Here are just a few places – beyond the bookshelves – you may have seen our authors:

Forbes ran this article by Nick Craig, author of Leading From Purpose, on the importance of pursuing one’s purpose before one’s cause. also featured a piece about purpose-driven leadership by Nick Craig.

TrainingMag featured  an essay by Tim Pollard, CEO of Oratium and author of The Compelling Communicator, about shaping leaders to be great communicators.

Indypendently ran this service piece by Ally Lozano, author of Be the CEO of Your Own Law Firm, on the importance of having a contract as a freelancer.

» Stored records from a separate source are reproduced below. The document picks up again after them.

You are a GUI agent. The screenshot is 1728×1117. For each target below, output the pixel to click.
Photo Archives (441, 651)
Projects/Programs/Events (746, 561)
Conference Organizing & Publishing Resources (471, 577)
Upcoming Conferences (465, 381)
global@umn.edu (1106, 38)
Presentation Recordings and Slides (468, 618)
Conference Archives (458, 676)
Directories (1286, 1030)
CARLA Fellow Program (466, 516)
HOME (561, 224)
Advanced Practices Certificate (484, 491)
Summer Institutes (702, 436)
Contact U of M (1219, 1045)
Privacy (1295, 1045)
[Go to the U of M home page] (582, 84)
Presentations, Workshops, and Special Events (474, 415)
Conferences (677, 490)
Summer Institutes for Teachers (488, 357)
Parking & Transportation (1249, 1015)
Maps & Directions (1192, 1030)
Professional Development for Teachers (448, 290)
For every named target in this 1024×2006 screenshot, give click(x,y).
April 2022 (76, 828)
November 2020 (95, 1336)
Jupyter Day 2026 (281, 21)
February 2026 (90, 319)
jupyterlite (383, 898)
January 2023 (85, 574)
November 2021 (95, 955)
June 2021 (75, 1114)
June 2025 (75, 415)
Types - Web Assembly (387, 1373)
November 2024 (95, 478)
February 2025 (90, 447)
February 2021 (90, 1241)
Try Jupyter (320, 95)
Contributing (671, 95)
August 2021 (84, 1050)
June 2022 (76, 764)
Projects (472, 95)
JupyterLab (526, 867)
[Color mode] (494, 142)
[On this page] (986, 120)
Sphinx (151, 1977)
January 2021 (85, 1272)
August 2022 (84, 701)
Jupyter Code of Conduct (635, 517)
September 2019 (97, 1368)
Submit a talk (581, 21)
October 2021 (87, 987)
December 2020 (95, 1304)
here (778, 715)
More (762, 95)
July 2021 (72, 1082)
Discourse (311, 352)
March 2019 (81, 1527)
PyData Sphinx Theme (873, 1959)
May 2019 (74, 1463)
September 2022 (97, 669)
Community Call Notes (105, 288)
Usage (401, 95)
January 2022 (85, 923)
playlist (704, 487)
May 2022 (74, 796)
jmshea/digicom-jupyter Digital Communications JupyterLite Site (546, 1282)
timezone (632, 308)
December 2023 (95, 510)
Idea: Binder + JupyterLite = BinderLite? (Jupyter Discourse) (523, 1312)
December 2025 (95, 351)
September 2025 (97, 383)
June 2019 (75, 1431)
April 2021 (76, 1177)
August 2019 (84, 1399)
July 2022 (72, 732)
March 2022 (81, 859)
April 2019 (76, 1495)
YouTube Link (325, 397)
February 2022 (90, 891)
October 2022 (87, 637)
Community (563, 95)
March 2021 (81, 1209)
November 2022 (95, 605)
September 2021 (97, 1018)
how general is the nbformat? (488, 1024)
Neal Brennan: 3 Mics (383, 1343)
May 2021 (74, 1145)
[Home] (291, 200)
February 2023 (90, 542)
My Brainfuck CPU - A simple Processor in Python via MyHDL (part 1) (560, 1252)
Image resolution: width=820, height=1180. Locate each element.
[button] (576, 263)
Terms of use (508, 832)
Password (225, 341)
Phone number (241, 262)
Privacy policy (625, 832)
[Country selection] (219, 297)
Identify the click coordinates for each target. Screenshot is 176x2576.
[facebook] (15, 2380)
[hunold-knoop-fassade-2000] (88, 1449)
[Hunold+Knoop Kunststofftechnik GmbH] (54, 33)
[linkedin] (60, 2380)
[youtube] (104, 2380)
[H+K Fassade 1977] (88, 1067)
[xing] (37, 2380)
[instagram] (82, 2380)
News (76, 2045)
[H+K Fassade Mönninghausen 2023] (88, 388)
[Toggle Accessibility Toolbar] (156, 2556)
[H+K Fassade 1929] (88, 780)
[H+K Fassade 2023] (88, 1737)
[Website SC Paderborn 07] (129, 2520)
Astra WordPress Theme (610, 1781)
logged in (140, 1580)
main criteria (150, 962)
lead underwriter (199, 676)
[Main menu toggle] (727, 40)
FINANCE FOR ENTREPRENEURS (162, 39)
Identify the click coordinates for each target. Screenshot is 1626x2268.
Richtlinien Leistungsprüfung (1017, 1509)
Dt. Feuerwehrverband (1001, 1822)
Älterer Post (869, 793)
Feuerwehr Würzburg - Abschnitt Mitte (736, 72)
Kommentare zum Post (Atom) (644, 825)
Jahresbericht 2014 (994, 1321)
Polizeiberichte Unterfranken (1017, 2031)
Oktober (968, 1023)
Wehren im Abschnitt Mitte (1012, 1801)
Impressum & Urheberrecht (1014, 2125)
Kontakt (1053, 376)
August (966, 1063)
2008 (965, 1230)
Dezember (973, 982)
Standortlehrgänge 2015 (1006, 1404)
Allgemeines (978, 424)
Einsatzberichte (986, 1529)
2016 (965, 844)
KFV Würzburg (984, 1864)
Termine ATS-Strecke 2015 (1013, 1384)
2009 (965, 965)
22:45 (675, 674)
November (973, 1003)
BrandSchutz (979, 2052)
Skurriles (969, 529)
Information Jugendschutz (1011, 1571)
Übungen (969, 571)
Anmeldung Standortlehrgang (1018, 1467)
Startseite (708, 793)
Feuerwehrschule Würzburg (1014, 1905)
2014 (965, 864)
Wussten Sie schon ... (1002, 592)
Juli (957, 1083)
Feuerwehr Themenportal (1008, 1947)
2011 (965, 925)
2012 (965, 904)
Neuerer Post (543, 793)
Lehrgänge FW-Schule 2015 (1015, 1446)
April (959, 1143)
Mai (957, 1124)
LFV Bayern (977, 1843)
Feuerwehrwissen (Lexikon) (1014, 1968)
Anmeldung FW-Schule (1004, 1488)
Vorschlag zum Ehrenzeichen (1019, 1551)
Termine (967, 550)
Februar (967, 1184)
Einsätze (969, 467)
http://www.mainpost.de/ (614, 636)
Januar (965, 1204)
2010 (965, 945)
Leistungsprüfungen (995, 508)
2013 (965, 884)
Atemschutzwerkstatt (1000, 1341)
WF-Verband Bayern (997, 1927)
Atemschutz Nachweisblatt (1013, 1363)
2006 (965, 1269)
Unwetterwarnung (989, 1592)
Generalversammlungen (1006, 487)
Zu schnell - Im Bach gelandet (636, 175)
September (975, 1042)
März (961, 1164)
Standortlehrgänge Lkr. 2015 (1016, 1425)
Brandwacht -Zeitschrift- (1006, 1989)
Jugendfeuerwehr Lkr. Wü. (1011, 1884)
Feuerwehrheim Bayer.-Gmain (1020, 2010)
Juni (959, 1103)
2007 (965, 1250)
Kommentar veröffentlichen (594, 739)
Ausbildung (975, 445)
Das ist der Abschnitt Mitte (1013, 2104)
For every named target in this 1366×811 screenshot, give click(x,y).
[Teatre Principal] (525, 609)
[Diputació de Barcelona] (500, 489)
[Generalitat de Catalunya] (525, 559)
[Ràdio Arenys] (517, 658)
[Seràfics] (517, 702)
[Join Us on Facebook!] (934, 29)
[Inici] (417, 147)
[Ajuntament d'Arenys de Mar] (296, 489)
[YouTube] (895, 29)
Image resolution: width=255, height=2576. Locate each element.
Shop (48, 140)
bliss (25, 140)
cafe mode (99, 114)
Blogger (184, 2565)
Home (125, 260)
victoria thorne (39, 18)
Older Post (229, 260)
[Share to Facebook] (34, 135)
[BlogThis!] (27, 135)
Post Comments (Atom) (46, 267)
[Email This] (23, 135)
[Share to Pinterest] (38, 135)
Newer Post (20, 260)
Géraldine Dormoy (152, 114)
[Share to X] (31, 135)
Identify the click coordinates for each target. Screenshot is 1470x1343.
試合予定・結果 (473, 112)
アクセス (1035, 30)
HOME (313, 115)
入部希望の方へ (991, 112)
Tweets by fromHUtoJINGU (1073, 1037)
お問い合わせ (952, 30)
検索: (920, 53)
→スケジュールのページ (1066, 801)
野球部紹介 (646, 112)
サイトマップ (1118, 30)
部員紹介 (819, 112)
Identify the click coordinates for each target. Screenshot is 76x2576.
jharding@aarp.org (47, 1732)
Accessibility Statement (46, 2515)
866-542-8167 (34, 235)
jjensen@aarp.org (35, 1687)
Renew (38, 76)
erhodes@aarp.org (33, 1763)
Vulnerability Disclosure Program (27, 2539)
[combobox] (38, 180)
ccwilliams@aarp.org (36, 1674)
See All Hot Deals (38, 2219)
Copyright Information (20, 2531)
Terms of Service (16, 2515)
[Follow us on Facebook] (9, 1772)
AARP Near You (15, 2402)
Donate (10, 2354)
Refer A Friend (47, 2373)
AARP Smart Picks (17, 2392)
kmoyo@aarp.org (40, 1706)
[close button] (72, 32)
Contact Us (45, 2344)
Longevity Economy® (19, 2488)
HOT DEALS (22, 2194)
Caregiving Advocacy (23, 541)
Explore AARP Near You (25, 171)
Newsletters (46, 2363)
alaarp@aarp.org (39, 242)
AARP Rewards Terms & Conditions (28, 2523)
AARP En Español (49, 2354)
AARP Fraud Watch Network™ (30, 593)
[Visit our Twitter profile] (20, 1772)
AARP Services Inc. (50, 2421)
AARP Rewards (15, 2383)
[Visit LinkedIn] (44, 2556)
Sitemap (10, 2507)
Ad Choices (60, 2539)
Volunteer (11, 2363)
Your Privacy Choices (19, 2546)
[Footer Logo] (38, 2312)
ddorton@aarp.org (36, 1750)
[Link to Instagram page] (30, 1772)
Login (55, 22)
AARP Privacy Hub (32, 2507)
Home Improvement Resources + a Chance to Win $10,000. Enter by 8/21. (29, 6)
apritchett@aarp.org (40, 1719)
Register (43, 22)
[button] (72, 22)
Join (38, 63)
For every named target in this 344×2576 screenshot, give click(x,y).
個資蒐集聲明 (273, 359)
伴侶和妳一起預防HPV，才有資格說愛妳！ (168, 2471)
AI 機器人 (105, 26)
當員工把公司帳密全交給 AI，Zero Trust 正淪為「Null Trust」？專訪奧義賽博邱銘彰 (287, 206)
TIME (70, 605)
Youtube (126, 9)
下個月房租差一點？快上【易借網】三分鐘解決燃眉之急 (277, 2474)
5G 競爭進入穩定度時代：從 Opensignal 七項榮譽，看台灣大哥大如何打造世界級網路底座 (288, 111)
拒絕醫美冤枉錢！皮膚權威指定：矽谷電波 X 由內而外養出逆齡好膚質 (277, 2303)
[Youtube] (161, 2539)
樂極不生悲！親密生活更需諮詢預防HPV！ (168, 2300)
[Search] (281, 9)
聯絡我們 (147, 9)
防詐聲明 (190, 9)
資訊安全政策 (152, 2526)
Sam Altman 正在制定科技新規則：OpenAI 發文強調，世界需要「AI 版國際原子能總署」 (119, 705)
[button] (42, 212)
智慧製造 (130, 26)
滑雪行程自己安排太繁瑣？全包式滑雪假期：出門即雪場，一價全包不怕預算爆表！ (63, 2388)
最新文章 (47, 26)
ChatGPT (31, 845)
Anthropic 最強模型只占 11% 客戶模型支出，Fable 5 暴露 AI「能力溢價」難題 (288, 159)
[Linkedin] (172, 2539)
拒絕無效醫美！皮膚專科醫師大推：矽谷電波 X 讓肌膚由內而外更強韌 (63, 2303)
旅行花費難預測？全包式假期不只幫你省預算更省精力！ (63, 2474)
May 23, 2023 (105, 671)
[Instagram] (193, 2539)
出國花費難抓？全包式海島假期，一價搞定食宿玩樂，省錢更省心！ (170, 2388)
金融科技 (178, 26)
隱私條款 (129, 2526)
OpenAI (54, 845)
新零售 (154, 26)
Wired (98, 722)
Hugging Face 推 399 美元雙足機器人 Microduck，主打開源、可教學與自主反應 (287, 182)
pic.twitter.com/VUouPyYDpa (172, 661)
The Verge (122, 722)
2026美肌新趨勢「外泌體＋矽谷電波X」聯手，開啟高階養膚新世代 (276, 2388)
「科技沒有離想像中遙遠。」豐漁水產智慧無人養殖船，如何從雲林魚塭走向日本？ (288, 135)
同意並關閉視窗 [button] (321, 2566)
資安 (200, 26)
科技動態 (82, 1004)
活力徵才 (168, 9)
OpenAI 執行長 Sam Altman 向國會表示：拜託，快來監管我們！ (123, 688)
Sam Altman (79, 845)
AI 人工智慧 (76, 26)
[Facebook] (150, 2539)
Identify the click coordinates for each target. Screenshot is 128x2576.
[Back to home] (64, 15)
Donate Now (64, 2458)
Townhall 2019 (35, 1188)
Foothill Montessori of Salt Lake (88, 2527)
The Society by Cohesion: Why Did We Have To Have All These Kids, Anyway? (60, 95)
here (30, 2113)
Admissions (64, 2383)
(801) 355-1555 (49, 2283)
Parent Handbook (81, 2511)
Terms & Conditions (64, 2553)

KZIM-AM / KSIM-AM in the St. Louis market area interviewed Michael Delman, author of Your Kid’s Gonna Be Okay about his expertise on navigating a competitive parenting landscape.

The Hemingway Society reviewed Mark Lurie’s Galantière: The Lost Generation’s Forgotten Man, calling it, “informative, and very readable”.

Martech Advisor featured the new concept from EchoPix — how to give selflessly through selfies. EchoPix is a nonprofit launched by the BookSavvy author writing as William Hawk.

The Day in New London, CT warmly reviewed Gary Maynard’s novel Plumbelly. We love local coverage!

Motherhood Moment interviewed Gary Maynard about how fiction can raise awareness about child abuse.

Library of Clean Reads reviewed Vandana Shiva: Creative Civil Disobedience, by Lionel Astruc, encouraging #seedfreedom for all.